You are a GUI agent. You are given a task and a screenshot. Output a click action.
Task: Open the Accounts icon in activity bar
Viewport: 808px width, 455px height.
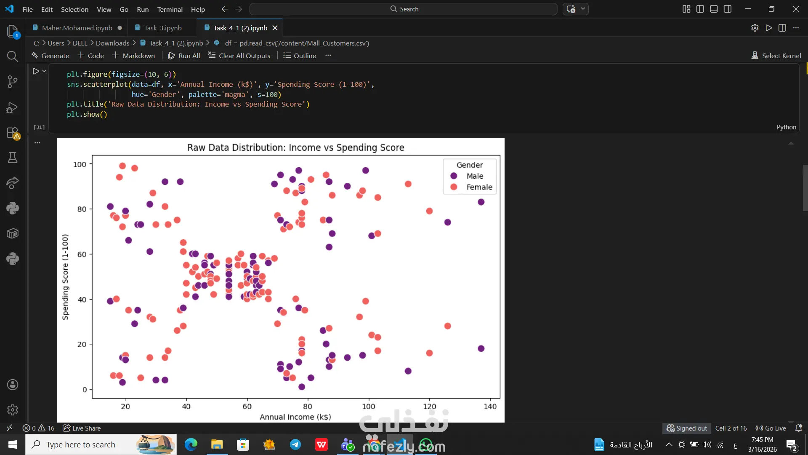tap(13, 385)
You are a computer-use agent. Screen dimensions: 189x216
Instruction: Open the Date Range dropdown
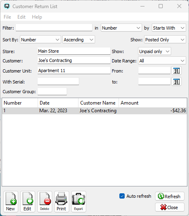pos(162,61)
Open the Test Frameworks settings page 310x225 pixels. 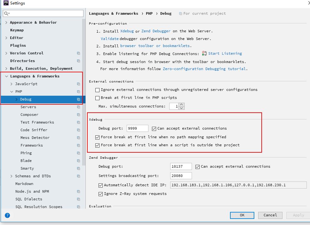tap(37, 122)
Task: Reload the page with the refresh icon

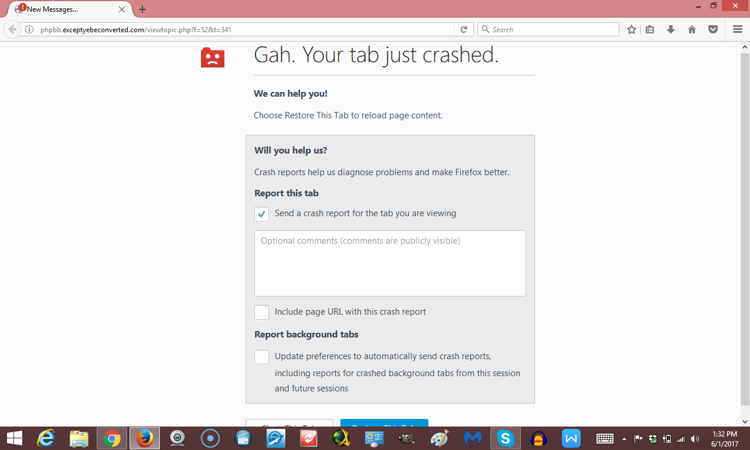Action: click(x=463, y=29)
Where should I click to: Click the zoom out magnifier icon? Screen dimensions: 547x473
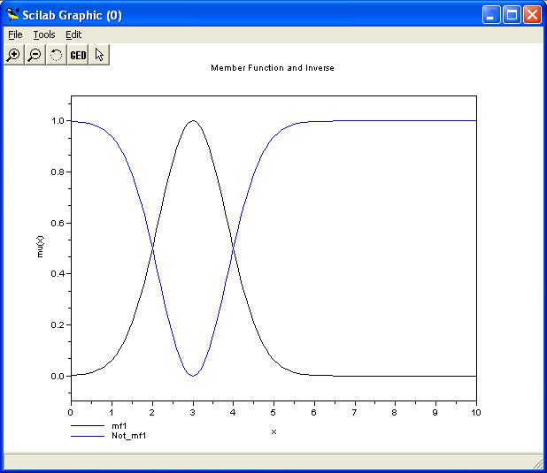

== What to produce ==
Show each line from the material above where the string "dimensions" can be found.

== Exercise solution ==
You are a computer-use agent. Screen dimensions: 189x216
Where should I click to: Click the zoom out magnifier icon? Screen dimensions: 547x473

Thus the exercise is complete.